→ **STUDY MATERIAL**:
════════════════
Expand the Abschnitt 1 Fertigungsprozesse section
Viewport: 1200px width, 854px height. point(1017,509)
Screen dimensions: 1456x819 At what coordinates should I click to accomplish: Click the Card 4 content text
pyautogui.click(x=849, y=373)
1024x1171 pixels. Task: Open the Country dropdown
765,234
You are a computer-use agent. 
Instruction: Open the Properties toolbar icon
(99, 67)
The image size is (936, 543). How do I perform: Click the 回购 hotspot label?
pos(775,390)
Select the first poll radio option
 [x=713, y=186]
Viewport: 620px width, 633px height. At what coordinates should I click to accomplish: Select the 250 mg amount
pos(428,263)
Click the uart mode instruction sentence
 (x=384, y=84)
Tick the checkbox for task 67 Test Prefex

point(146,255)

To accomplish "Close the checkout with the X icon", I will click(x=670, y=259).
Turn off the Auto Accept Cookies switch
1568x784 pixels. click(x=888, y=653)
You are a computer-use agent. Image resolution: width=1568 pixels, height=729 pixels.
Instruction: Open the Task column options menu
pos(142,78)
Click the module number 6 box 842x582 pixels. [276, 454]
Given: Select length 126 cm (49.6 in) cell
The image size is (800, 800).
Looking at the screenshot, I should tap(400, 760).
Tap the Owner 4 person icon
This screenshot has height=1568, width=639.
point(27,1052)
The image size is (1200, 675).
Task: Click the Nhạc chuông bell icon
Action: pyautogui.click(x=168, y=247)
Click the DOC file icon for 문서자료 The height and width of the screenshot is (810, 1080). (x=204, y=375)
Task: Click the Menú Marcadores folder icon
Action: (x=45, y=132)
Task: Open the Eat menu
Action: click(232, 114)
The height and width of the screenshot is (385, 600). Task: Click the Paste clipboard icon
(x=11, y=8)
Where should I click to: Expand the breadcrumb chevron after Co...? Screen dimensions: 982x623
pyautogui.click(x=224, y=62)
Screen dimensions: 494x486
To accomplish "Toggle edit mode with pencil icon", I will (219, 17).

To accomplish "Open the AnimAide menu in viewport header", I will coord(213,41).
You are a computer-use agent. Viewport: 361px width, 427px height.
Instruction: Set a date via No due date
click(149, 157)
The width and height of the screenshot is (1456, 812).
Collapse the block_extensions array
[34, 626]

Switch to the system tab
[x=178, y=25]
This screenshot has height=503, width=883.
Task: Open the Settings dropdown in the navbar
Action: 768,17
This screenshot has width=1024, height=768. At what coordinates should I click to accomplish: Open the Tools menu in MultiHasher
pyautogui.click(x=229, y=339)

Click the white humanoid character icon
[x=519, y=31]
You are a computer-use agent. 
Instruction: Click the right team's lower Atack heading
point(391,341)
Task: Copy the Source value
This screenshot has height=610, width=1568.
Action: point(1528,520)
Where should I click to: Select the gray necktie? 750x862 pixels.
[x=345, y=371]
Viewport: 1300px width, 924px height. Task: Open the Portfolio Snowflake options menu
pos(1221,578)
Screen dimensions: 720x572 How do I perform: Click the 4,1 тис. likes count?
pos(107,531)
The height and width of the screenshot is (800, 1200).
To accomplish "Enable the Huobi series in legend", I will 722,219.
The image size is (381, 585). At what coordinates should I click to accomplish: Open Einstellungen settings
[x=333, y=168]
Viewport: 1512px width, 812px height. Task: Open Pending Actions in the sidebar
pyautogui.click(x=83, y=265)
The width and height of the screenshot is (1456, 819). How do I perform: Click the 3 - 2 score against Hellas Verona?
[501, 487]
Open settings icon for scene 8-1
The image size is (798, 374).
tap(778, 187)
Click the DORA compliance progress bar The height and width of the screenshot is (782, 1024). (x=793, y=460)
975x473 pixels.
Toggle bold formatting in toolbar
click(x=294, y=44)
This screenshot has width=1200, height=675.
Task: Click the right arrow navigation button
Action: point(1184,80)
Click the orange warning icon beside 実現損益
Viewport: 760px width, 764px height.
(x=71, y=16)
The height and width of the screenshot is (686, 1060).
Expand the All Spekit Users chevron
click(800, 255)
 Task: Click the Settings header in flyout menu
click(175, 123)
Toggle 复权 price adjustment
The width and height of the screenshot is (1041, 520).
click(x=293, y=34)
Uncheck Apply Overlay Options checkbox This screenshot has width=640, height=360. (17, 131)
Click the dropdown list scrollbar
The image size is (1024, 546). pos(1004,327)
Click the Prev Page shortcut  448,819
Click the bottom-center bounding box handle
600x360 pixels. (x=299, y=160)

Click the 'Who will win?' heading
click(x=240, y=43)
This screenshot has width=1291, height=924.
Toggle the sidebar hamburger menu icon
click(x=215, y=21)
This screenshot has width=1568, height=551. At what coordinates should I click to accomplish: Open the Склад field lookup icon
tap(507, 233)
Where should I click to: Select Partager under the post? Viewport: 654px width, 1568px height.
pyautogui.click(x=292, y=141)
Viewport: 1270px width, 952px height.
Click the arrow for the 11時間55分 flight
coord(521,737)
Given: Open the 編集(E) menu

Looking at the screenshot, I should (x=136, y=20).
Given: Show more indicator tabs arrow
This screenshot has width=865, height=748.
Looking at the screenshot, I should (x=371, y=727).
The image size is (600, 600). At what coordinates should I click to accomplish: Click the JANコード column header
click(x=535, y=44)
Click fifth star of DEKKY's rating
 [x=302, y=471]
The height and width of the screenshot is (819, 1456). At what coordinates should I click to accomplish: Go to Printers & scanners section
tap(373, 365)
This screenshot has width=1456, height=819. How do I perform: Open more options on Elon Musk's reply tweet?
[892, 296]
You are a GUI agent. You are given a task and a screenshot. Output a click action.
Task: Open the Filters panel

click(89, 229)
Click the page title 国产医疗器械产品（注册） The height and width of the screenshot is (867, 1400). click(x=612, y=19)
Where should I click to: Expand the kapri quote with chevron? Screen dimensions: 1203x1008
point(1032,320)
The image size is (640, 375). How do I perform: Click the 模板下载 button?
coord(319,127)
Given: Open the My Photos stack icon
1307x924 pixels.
════════════════
→ **WORK TASK**:
Would you filter the entries above and keep each line that has the word "computer"?

→ **RESULT OF THIS EXERCISE**:
You are a computer-use agent. 
You are a computer-use agent. Image resolution: width=1568 pixels, height=729 pixels.
You are a computer-use agent. Viewport: 361px width, 427px height.
You are a computer-use agent. 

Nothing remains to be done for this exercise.